If new_size is a collection, internal memory will be re-allocated, so this should be done only rarely!

Parameters:
  • new_size (int | Collection[int]) – number of rows after resize. If provided as a collection, also resize inner dimensions

  • trim – after resizing, change capacity to match size

property shape
trim_capacity()

Set capacity to be minimum needed to support Array size

view_as(library, with_units=False)

View the Array data as a third-party format data structure.

This is a zero-copy operation. Supported third-party formats are:

Parameters:
  • library (str) – format of the returned data view.

  • with_units (bool) – forward physical units to the output data.

Return type:

pd.DataFrame | np.NDArray | ak.Array

See also

LGDO.view_as

lgdo.types.arrayofdetectorids module

Implements a LEGEND Data Object representing an array of detector IDs.

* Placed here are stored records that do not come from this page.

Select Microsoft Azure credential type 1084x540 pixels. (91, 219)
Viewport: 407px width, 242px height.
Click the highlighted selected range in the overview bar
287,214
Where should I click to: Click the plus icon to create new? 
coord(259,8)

class lgdo.types.arrayofdetectorids.ArrayOfDetectorIDs(*_args, **_kwargs)

Bases: Array

Array of detector IDs, which are uint32 values encoding the name of a detector in the LEGEND experiment. See Detector ID Encoding

See Array

Parameters:
  • nda (np.ndarray | ak.Array | None) – An numpy.ndarray or ak.Array to be used for this object’s internal array. If the Awkward array carries a units parameter, it will be forwarded as LGDO attribute.

  • shape (tuple[int, ...]) – A numpy-format shape specification for shape of the internal ndarray. Required if nda is None, otherwise unused.

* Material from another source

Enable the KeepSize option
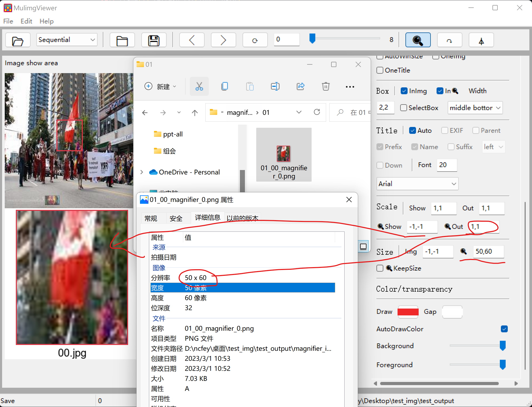 (x=380, y=268)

  • fill_val (int | None) – If None, memory is allocated without initialization. Otherwise, the array is allocated with all elements set to the corresponding fill value. If nda is not None, this parameter is ignored.

  • attrs (dict[str, Any] | None) – A set of user attributes to be carried along with this LGDO. These attributes have always precedence over all the others (e.g. those carried by nda).

form_datatype()

Return this LGDO’s datatype attribute string.

Return type:

str

lgdo.types.arrayofequalsizedarrays module

Implements a LEGEND Data Object representing an array of equal-sized arrays and corresponding utilities.

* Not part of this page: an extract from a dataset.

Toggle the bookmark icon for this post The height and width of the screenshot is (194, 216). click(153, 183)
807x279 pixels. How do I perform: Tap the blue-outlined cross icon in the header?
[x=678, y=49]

class lgdo.types.arrayofequalsizedarrays.ArrayOfEqualSizedArrays(*_args, **_kwargs)

Bases: Array

An array of equal-sized arrays.

Arrays of equal size within a file but could be different from application to application. Canonical example: array of same-length waveforms.

Parameters:
  • dims (tuple[int, ...] | None) – specifies the dimensions required for building the ArrayOfEqualSizedArraysdatatype attribute.

  • nda (np.ndarray) – An numpy.ndarray to be used for this object’s internal array. Note: the array is used directly, not copied. If not supplied, internal memory is newly allocated based on the shape and dtype arguments.

  • shape (tuple[int, ...]) – A NumPy-format shape specification for shape of the internal array. Required if nda is None, otherwise unused.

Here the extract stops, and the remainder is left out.